## EXERCISE REQUIREMENTS:
Keeping each line intact, print the whole listing.

## RECORDS FOR PROCESSING:
● ● ● ● ● ● ●

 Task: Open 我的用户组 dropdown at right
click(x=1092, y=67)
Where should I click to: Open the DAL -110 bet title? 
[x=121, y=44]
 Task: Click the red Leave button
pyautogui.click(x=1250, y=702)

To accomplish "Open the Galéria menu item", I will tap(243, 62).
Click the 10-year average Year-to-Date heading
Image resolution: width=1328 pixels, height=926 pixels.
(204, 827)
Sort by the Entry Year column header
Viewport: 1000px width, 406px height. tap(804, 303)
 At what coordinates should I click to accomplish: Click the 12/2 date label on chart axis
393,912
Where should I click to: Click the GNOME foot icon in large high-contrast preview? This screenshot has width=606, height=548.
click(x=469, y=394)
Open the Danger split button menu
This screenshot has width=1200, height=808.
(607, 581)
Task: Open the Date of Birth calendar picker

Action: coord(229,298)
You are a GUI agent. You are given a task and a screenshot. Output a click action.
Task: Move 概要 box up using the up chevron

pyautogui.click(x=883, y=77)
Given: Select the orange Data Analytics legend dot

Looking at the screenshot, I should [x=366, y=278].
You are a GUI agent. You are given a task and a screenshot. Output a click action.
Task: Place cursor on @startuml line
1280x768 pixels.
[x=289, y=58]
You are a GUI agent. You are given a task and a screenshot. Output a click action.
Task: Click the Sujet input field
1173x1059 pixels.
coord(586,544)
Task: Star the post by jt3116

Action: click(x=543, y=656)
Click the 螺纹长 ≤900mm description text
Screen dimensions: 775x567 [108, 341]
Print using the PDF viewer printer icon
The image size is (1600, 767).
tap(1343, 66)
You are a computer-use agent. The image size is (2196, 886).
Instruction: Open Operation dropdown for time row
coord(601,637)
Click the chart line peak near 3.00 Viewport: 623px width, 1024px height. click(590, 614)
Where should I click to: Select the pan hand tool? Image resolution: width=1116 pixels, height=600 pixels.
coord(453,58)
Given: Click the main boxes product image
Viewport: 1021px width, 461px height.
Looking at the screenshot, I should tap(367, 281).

● ● ● ● ● ● ●

## RESULT FOR THIS EXERCISE:
 Task: Open 我的用户组 dropdown at right
click(x=1092, y=67)
Where should I click to: Open the DAL -110 bet title? 
[x=121, y=44]
 Task: Click the red Leave button
pyautogui.click(x=1250, y=702)

To accomplish "Open the Galéria menu item", I will tap(243, 62).
Click the 10-year average Year-to-Date heading
Image resolution: width=1328 pixels, height=926 pixels.
(204, 827)
Sort by the Entry Year column header
Viewport: 1000px width, 406px height. tap(804, 303)
 At what coordinates should I click to accomplish: Click the 12/2 date label on chart axis
393,912
Where should I click to: Click the GNOME foot icon in large high-contrast preview? This screenshot has width=606, height=548.
click(x=469, y=394)
Open the Danger split button menu
This screenshot has width=1200, height=808.
(607, 581)
Task: Open the Date of Birth calendar picker

Action: coord(229,298)
You are a GUI agent. You are given a task and a screenshot. Output a click action.
Task: Move 概要 box up using the up chevron

pyautogui.click(x=883, y=77)
Given: Select the orange Data Analytics legend dot

Looking at the screenshot, I should [x=366, y=278].
You are a GUI agent. You are given a task and a screenshot. Output a click action.
Task: Place cursor on @startuml line
1280x768 pixels.
[x=289, y=58]
You are a GUI agent. You are given a task and a screenshot. Output a click action.
Task: Click the Sujet input field
1173x1059 pixels.
coord(586,544)
Task: Star the post by jt3116

Action: click(x=543, y=656)
Click the 螺纹长 ≤900mm description text
Screen dimensions: 775x567 [108, 341]
Print using the PDF viewer printer icon
The image size is (1600, 767).
tap(1343, 66)
You are a computer-use agent. The image size is (2196, 886).
Instruction: Open Operation dropdown for time row
coord(601,637)
Click the chart line peak near 3.00 Viewport: 623px width, 1024px height. click(590, 614)
Where should I click to: Select the pan hand tool? Image resolution: width=1116 pixels, height=600 pixels.
coord(453,58)
Given: Click the main boxes product image
Viewport: 1021px width, 461px height.
Looking at the screenshot, I should tap(367, 281).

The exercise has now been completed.